Great Britain have only scratched the surface of their potential in Para Nordic skiing, according Scott Meenagh – the man who is blazing a trail at the PyeongChang 2018 Paralympic Winter Games.

Saturday saw Meenagh become the first Para Nordic skier to represent Britain at the Paralympics for 20 years and a 13th-place finish in Tuesday’s 12.5km biathlon marked the half-way point of his competition schedule.

It is a schedule that would have most running for the hills with six gruelling races in one of the toughest sports around.

But for the Scot he already has one eye on Beijing 2022 and doing it all over again.

"We'll get ready to go again tomorrow"

“I’m immensely proud to be on that start line every time I race,” said Meenagh. “To be a little bit competitive is a real privilege, but that’s testament to the hard training that goes into this and the team that got me here.

“I’ve only been doing this for a couple of years but we’re only just scratching the surface, we’ve got a big plan for the future and we’re not going anywhere.

“The aim is Beijing. But I hope these Games can be a chance to showcase just how awesome this sport is, the challenge, the variety, the physicality it offers, but also the accuracy and the patience to keep it together while shooting.

“If any others get involved, they would love it, hopefully there will be more people on the start line in the coming years.
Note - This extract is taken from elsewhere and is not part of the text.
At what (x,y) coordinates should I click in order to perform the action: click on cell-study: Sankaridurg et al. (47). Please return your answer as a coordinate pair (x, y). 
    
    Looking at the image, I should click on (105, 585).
“This experience has just been amazing, each race is a whole new kettle of fish, you’ve got to hit it so hard – you can’t begin to fade away at any point in the race and it’s ferocious.”

Tuesday’s race proved to be a particularly tough one for all the field, with difficult conditions meaning times were down across the board.

For Meenagh there were five missed shots on the range as he crossed the line in 54:52.9 – Ukraine’s Taras Rad taking gold with an American two-three of Daniel Cnossen and Andrew Soule.


“But I love it, I love being around such high-calibre performers"

Scott Meenagh

The Scot returns to action on Wednesday in the sprint events and, despite fatigue, is in his element.

“It was not a free ride out there, you had to work for every yard in a really, really tough race – probably one of the toughest I’ve ever been involved,” he added.

“Anybody who sits in this seat and gives it a go would agree, this is a tough, tough sport – probably one of the most difficult you could ever do.

“But I love it, I love being around such high-calibre performers, people who do inspirational and unbelievable things, it’s just brilliant.

“I feel pretty wrecked after that race but we’re well-practiced on the recovery strategies, so we’ll get ready to go again tomorrow.

“We came here to be in every single race we came here for exposure to the Paralympic Games, to race tired and to know what it’s like to perform.”